Thursday, 21 April 2011

MY MEMIOR OF HANOI

My annual overseas trip with Jo turned out to be more memorable than I had earlier anticipated.
Though the days to the actual trip went without any pre excitments attacks for me, the actual trip was indeed far more exciting. An real eye opener for how 'alive' these people are and how the country is changing at breakneck speed. 
This is a country I won't mind coming back to visit  again in the near future.


STREETS OF HANOI

If there’s anywhere that lives life on the street, it’s Hanoi.
People around the city seem to just inch everything closer and closer to the side of the street.  Through business, food, and social life. Overall Vietnam  presents a much more acute definition of what it means to live on the street.






Truck drivers mumble with anger because of the congestion. Motor-bicyclers rush in the streets from every direction, making you feel like thousands of arrows are aiming at you, flying from their bows .I was told to just walk slowly and not wait for them to pass . It was their 'job' to avoid pedestrian.
I don't  know if it's compulsary to wear helmets but  almost everyone  have one . Not the big and heavy motorbike helmets but the kind of helmets that professional bicyclers usually wear.
P
illon riders were not restricted to one so even five people riding  one motor bike was a normal sight.
Riders lined in four or five rows..... every attempt they make to chat with each other fails completely as their merry voices fade under the roar of the vehicles in the street.


I saw women balancing shoulder poles skilfully like the artists working in the circus .




Everywhere people are buying, selling, hawking goods and offering services.
Six million people live in this former colonial metropolis; add hundreds of thousands more who jammed Hanoi as tourists. But no, it does not make Hanoi sound chaotic--a little exotic, perhaps, but very inviting, as well.

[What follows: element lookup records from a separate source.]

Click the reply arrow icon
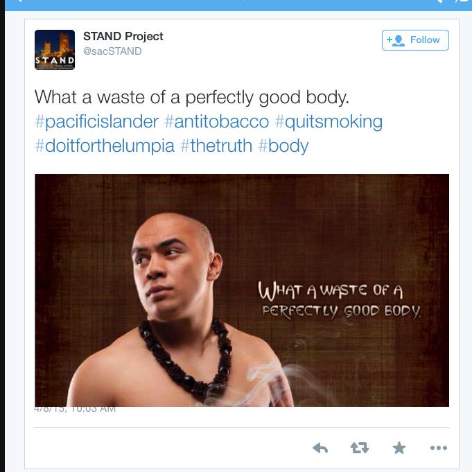The image size is (472, 472). click(x=320, y=448)
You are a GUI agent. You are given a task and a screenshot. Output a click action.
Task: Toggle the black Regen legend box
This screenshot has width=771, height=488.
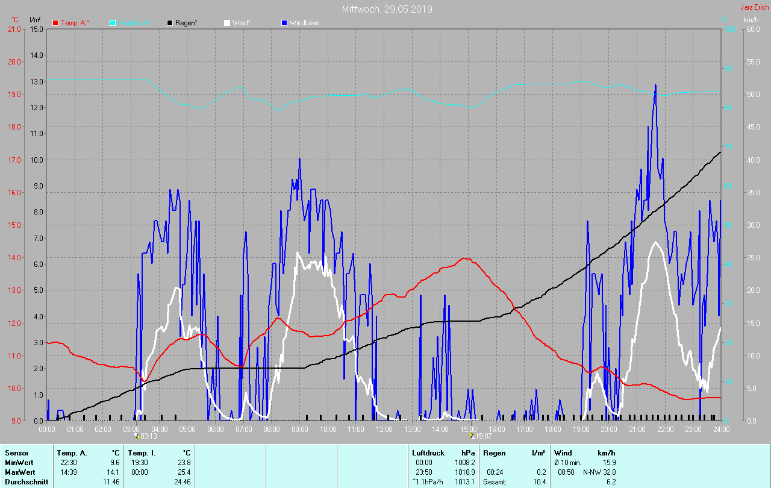(170, 23)
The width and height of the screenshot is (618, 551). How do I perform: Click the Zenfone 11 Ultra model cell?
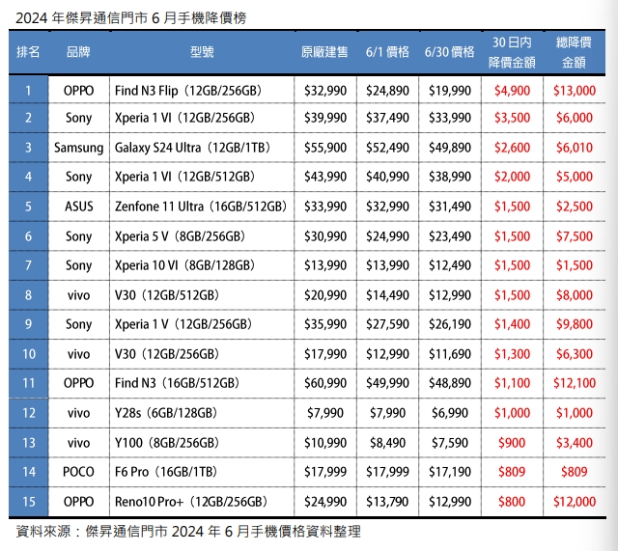pos(200,207)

Many new buildings have been taking the place of some old blocks of houses built twenty years ago, yet many features of Hanoi remain true and modest. Still very 'Vietnamese'






Looking at it from a foreigner's eye....sidewalk vendors, people squating on  plastic stools a foot or so from the busy traffic, savoring the food , drinking green tea while exchanging gossips and watching the crush of 'lives' that goes by is their way of living here.
Throughout the day, these people seems to be enjoying their lives by doing just that.



Notable food-
The French influence is still found throughout Hanoi in a variety of places and theme but none so ovious than the ladies selling baguettes and pâté . It may not live up to the expectations of the bread loving French but you don’t have to pay much for a taste of home.
Everyone loves them and  vendors selling them were not only restricted to the sidewalk but also to the busy highways heading outwards of the city.
The only turn offs as I see it would be the way they were displayed in the open. The dust and dirt of the polluted city air...but then again nobody seems to mind .
We had ours at the hotel....but  'sigh'...who knows where they were bought from.

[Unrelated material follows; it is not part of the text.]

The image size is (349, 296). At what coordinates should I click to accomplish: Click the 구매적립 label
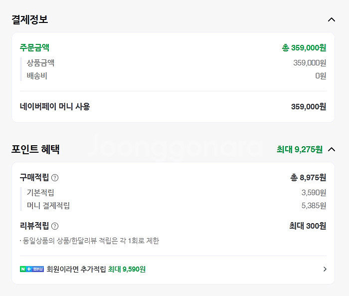click(x=34, y=177)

The one dish that defines the culinary culture of this remarkable city, I was told that it would have to be the flat noodle soup phở. This simple dish of noodles and either beef or chicken is forever popular with locals and foreigners alike and can be found throughout the city.
I tasted mine at the famed (??? I was told but really, I haven't heard of it) outlet named 24.
A small price of around 30,000 VND per small bowl .
Personally, they don't really taste any different from any other beef kue tiaw soup that we have here. Probably just the way they served it..i.e. with an additional plate of  fresh 'ulam' you can choose from to add into the soup.
Vietnam is one of the world’s top coffee exporters, and it’s known for the bitter, super-strong coffee, lightened with condensed milk.
Very aromatic but really really thick,bitter and sweet taste.
 A cup would actually mean half a cup when it is served to you.   I for one don't have a liking for strong coffee ( Im more into nescafe). I will always end up adding water to fill the cup before being able to drink it.

You may also see ads for ca phe chon, the coffee famously brewed from beans that have been digested — in one end, then out the other — by weasel-like animals known as civets. Real civet coffee is extremely expensive. Ones that we tried cost only around 15000 - 20000VND per cup.